▶ The data:
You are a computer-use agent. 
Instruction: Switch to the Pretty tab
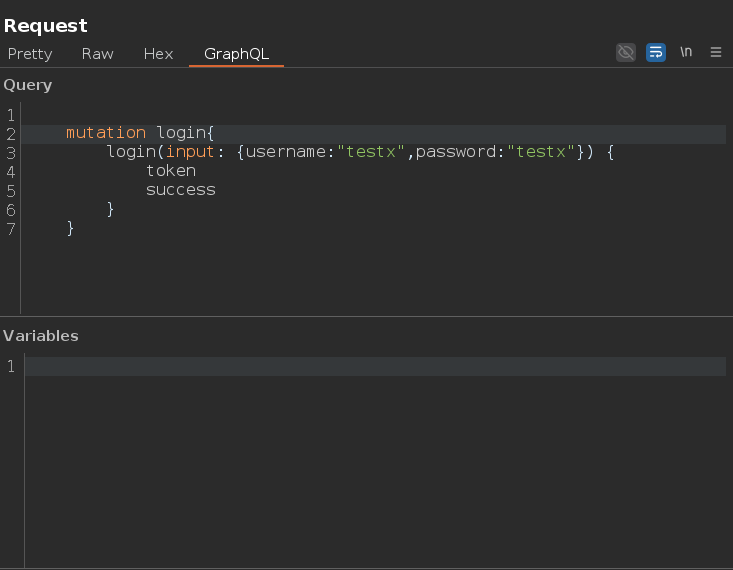click(30, 54)
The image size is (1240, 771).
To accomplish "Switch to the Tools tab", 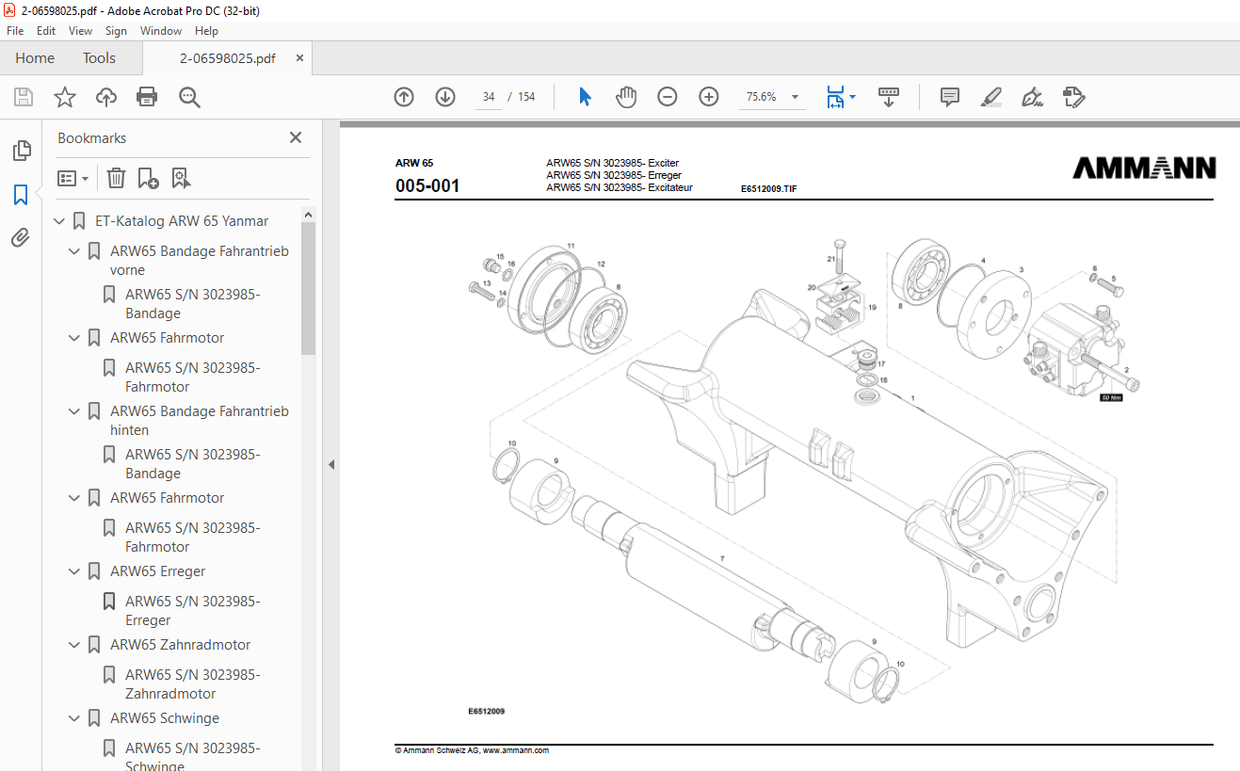I will [98, 58].

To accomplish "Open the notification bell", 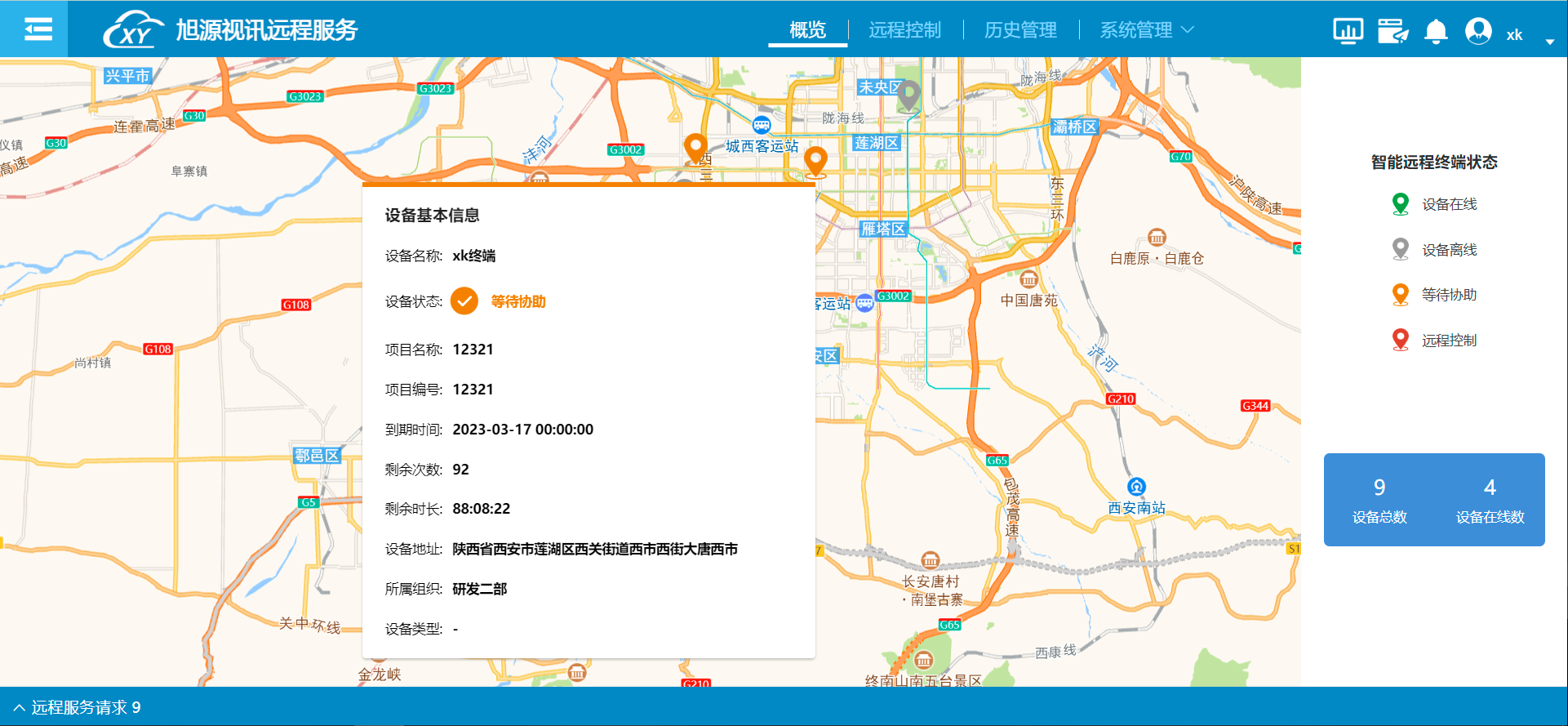I will pos(1436,31).
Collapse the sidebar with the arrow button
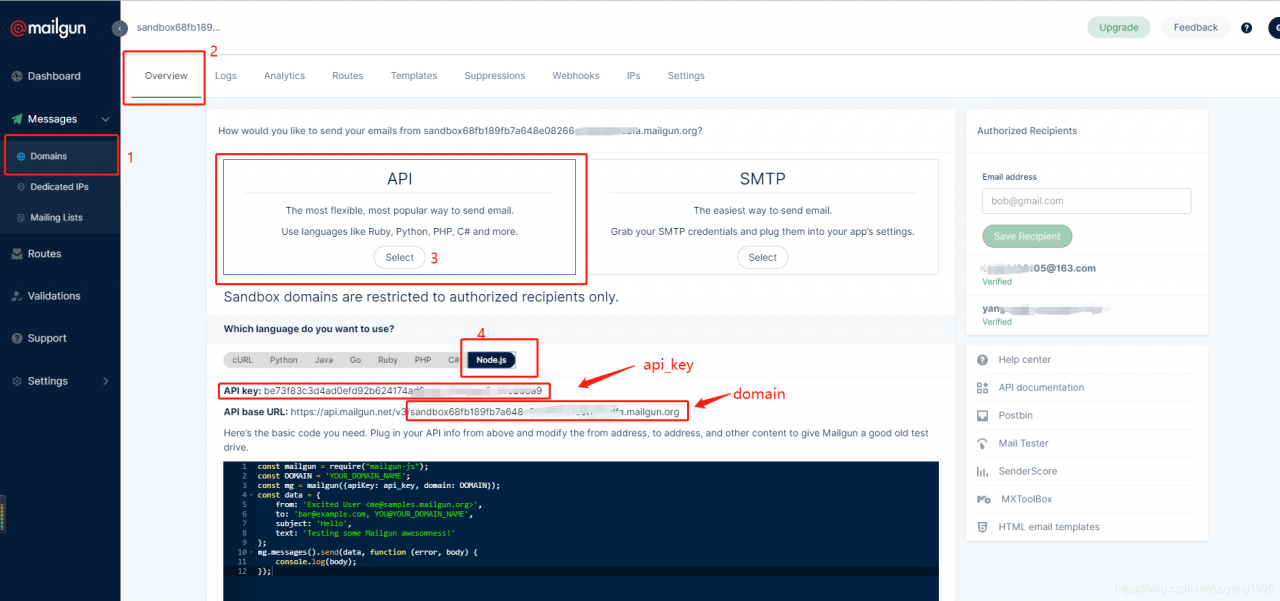 coord(120,28)
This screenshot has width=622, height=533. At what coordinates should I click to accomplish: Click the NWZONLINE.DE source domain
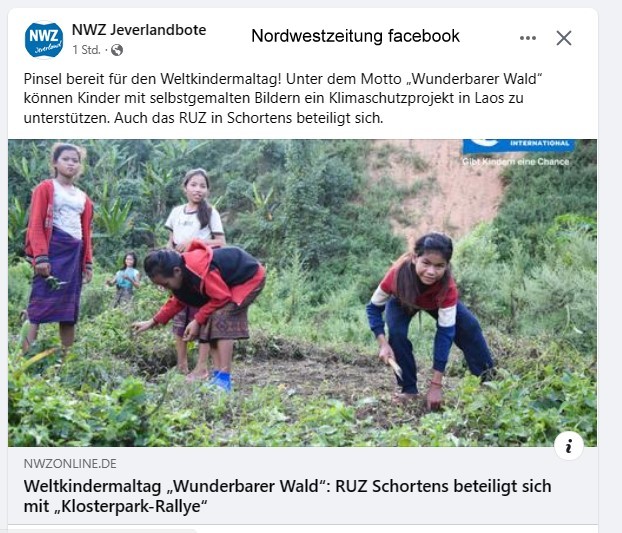point(70,464)
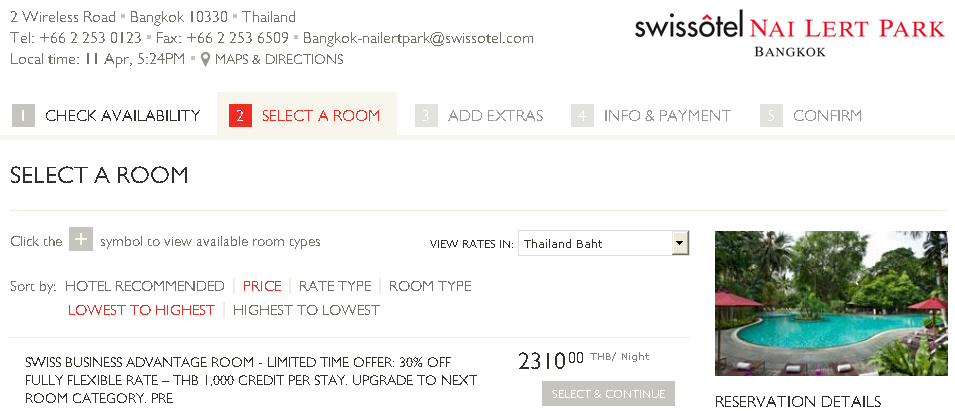Sort prices Highest to Lowest
The height and width of the screenshot is (411, 955).
click(x=306, y=310)
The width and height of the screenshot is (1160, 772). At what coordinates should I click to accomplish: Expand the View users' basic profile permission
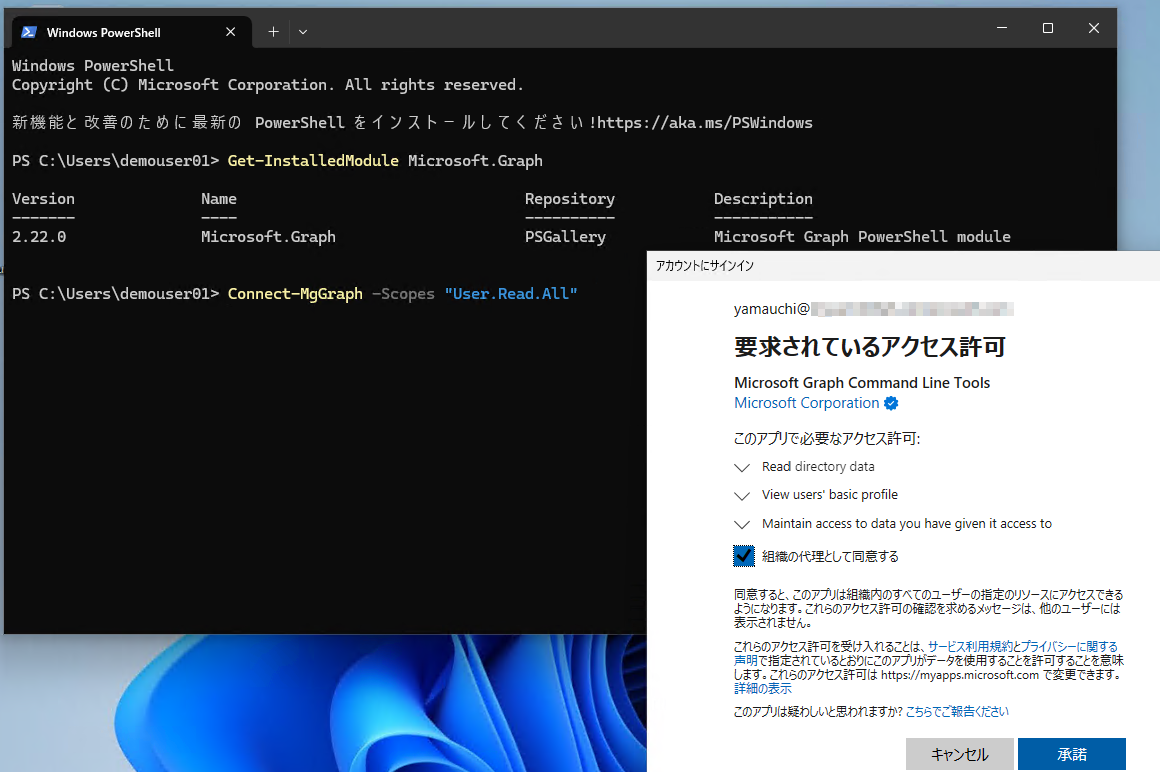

▶ Exercise brief:
Go to the line that contains "Collapse the sidebar with the arrow button" and copy it and every line after it through the end of the entries, exactly, without the pictures.

▶ Output of the exercise:
Collapse the sidebar with the arrow button
 coord(120,28)
This screenshot has width=622, height=533. At what coordinates should I click to accomplish: Click the NWZONLINE.DE source domain
point(70,464)
Sort prices Highest to Lowest
The height and width of the screenshot is (411, 955).
click(x=306, y=310)
The width and height of the screenshot is (1160, 772). At what coordinates should I click to accomplish: Expand the View users' basic profile permission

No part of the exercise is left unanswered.